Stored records
□ □ □ □ □ □ □
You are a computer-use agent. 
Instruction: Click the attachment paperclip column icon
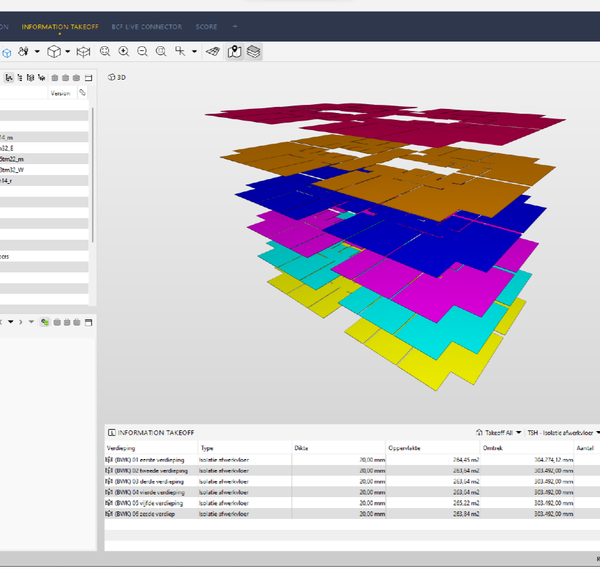[x=83, y=92]
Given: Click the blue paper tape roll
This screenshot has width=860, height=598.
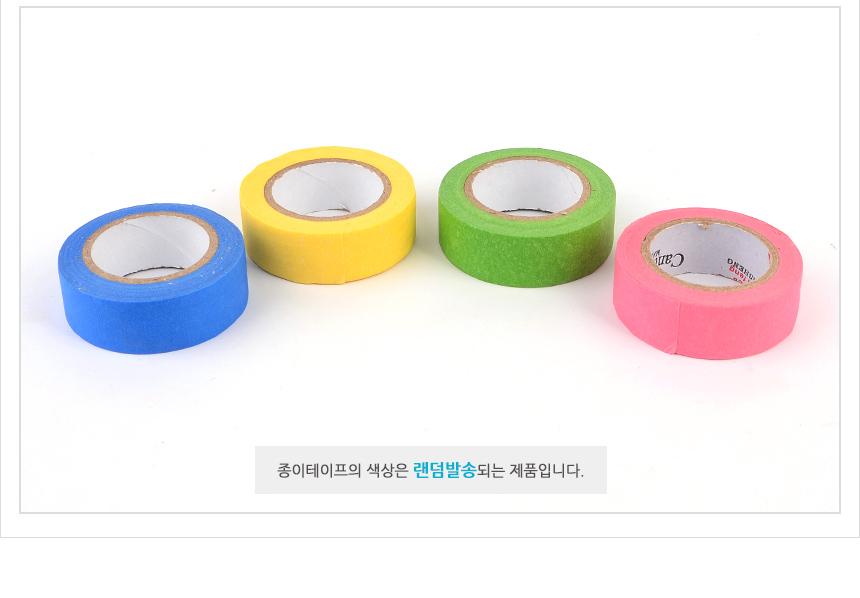Looking at the screenshot, I should [x=153, y=278].
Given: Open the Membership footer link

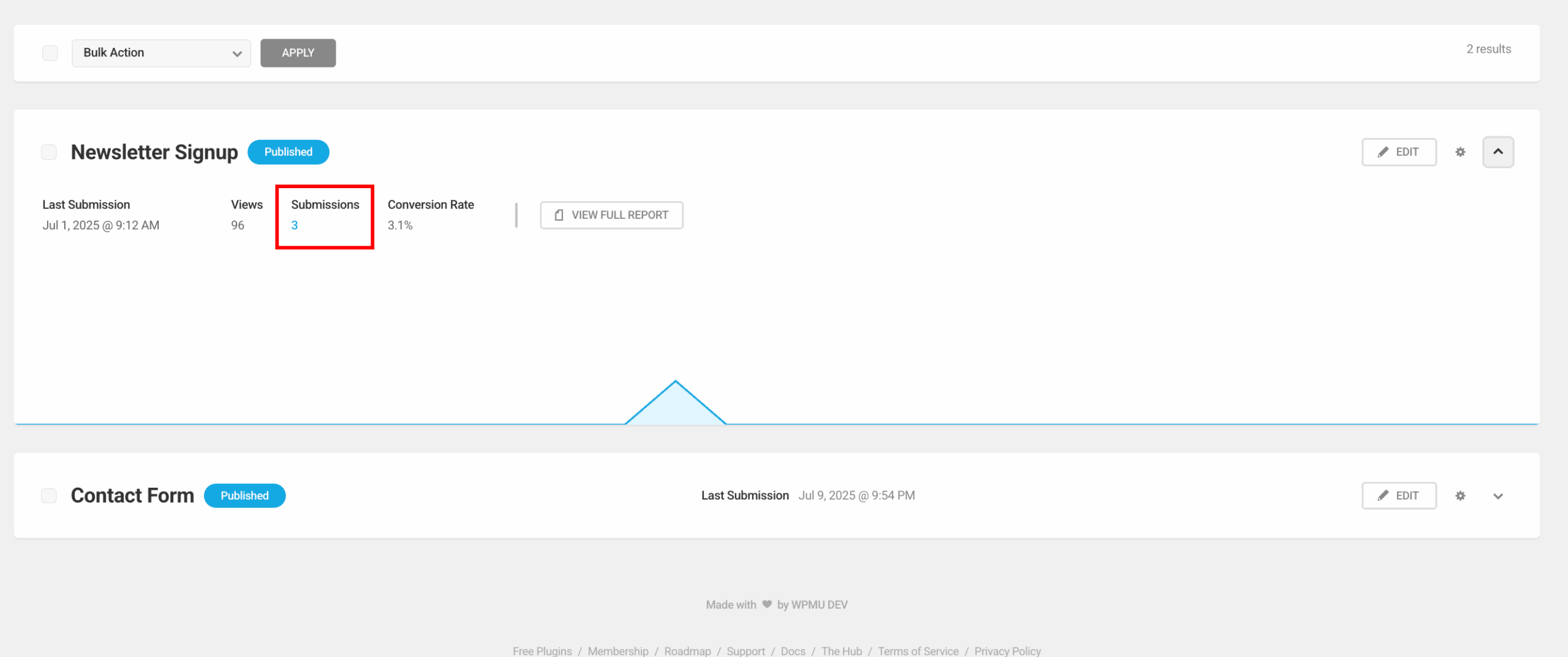Looking at the screenshot, I should 618,651.
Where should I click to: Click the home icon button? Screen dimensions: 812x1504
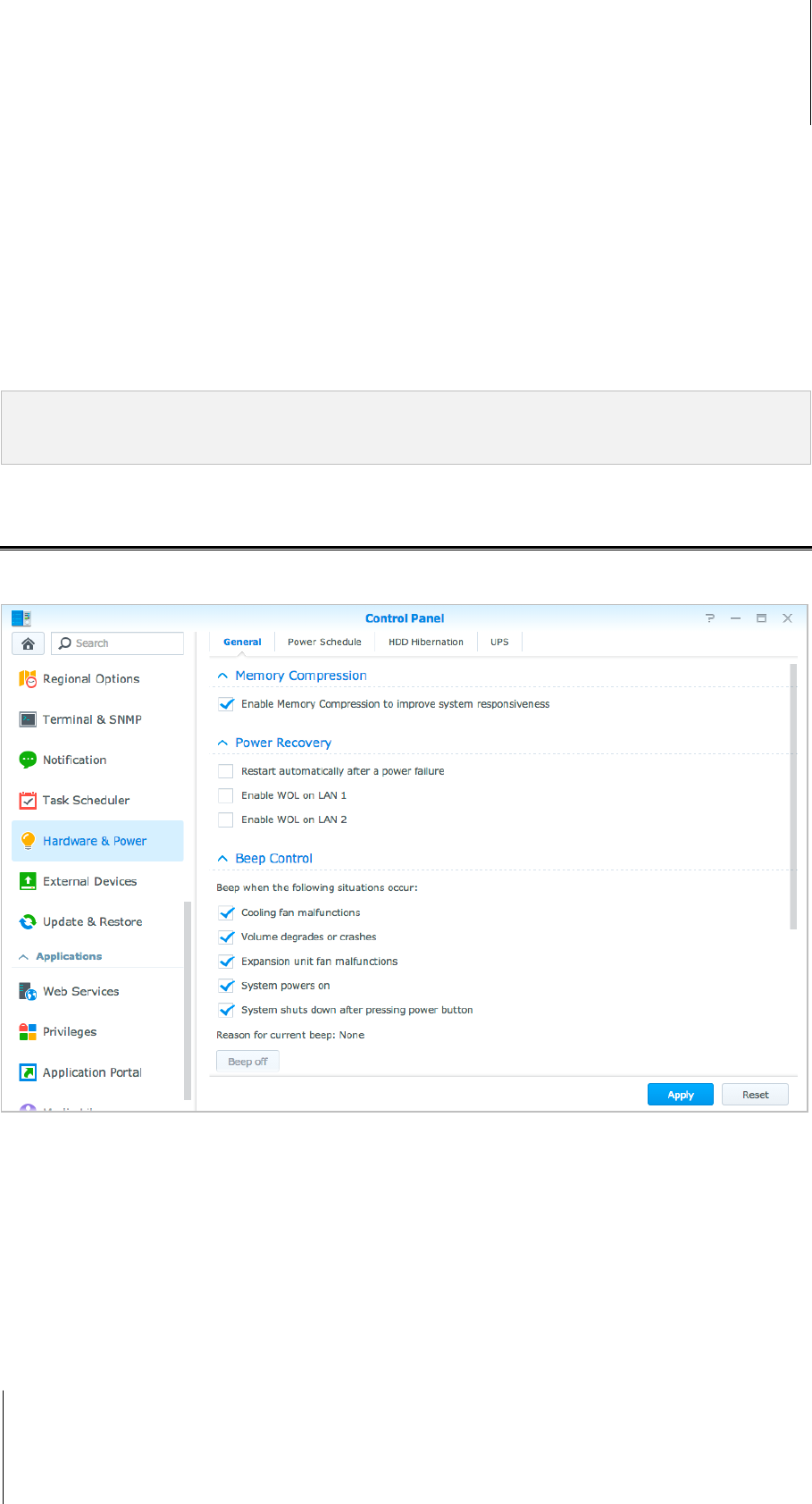28,643
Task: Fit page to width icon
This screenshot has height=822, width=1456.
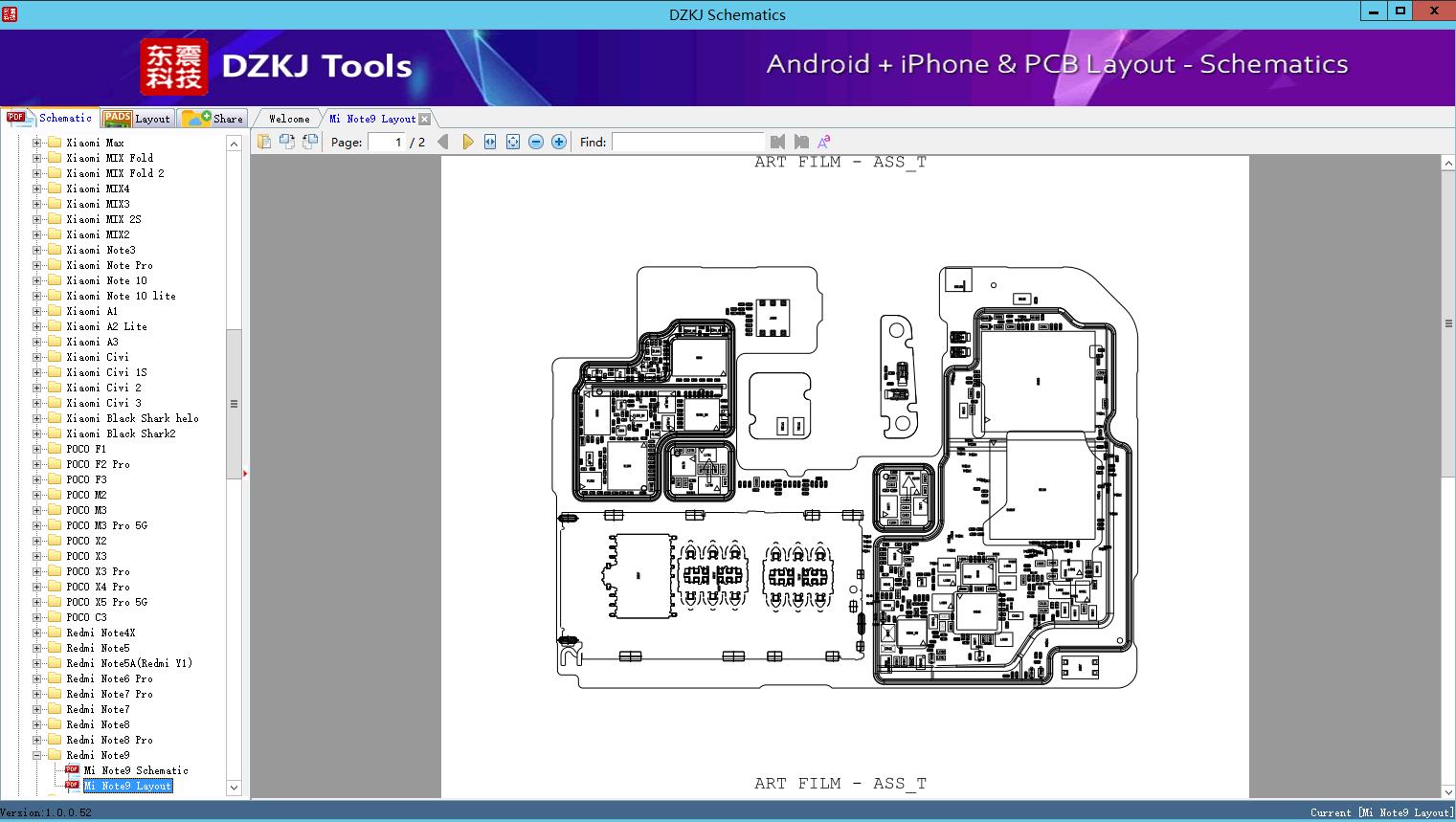Action: (x=490, y=142)
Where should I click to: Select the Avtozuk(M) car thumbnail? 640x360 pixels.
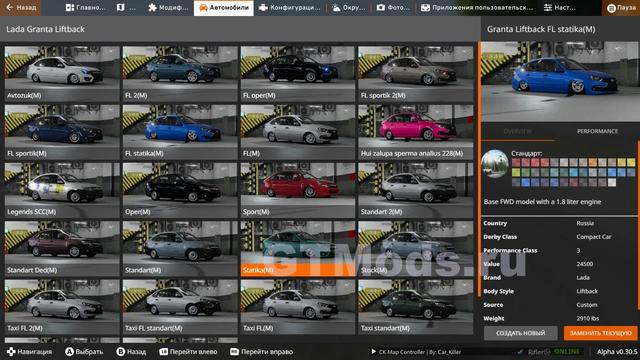[x=62, y=73]
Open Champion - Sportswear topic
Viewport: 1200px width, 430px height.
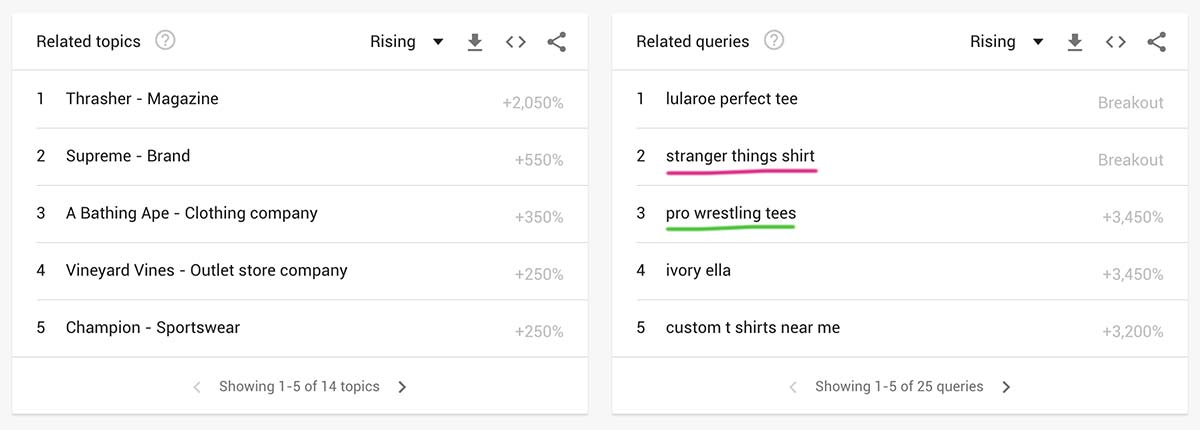click(152, 328)
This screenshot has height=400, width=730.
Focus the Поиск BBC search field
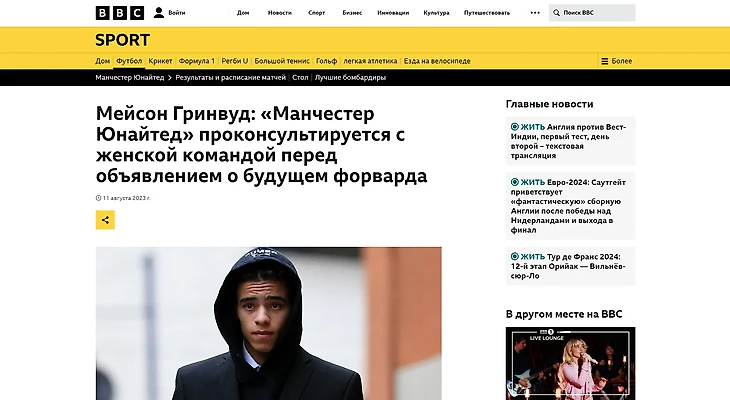(x=592, y=13)
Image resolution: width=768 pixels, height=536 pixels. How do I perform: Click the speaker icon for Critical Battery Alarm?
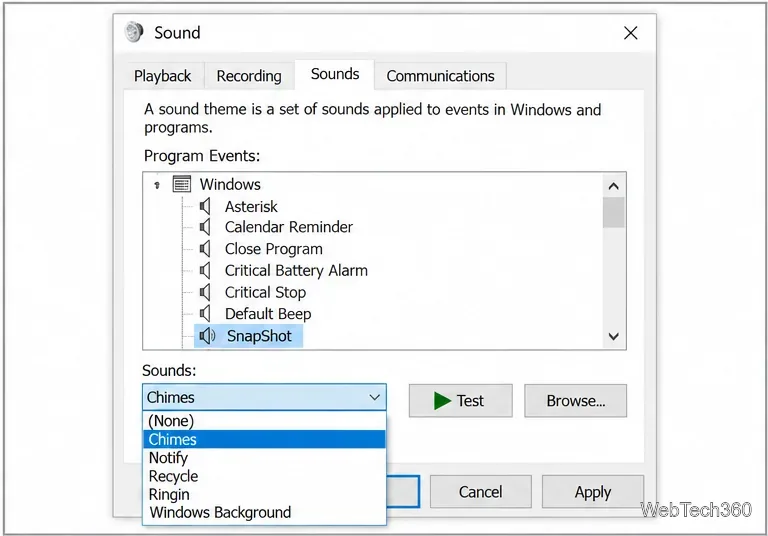tap(205, 270)
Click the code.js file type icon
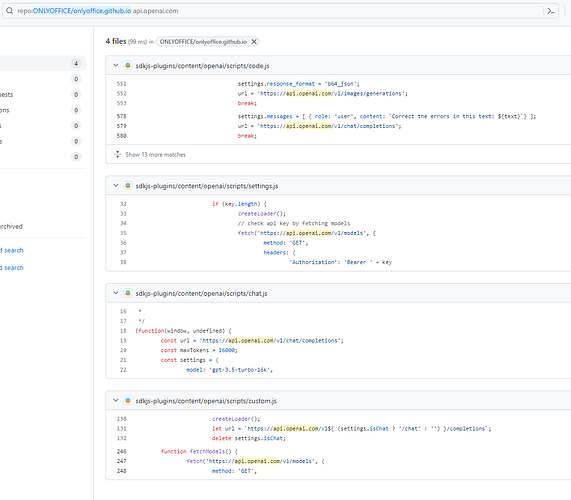 (128, 66)
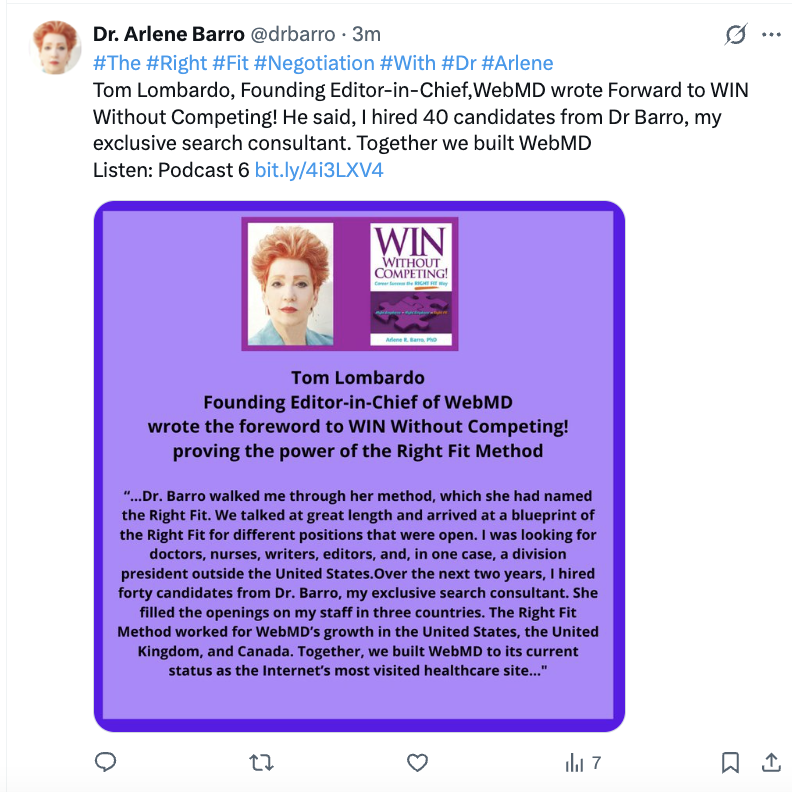
Task: Open the #Negotiation hashtag
Action: click(x=314, y=63)
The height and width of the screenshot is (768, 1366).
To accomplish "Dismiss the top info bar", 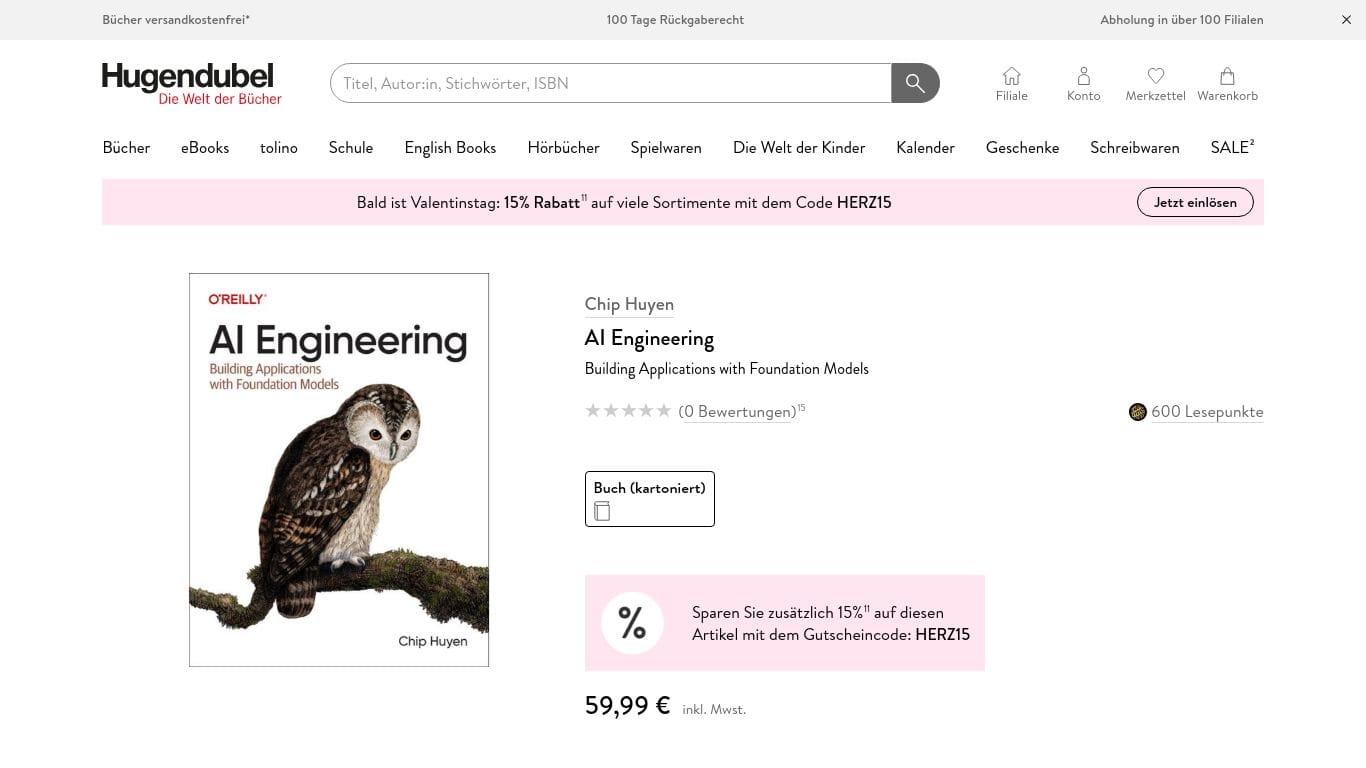I will [x=1346, y=20].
□ □ □ □ □ □ □
Work to be completed
Print the data above from its first line through the line that has "Open Champion - Sportswear topic", exactly and with nothing else, omitting pictures.

Your solution
You are a computer-use agent. 
Instruction: Click the attachment paperclip column icon
[x=83, y=92]
Given: Click the blue paper tape roll
This screenshot has width=860, height=598.
Looking at the screenshot, I should [x=153, y=278].
Given: Open the Membership footer link

Looking at the screenshot, I should 618,651.
Where should I click to: Click the home icon button? Screen dimensions: 812x1504
28,643
Task: Fit page to width icon
This screenshot has height=822, width=1456.
Action: (x=490, y=142)
Where should I click to: Select the Avtozuk(M) car thumbnail? 640x360 pixels.
[x=62, y=73]
Open Champion - Sportswear topic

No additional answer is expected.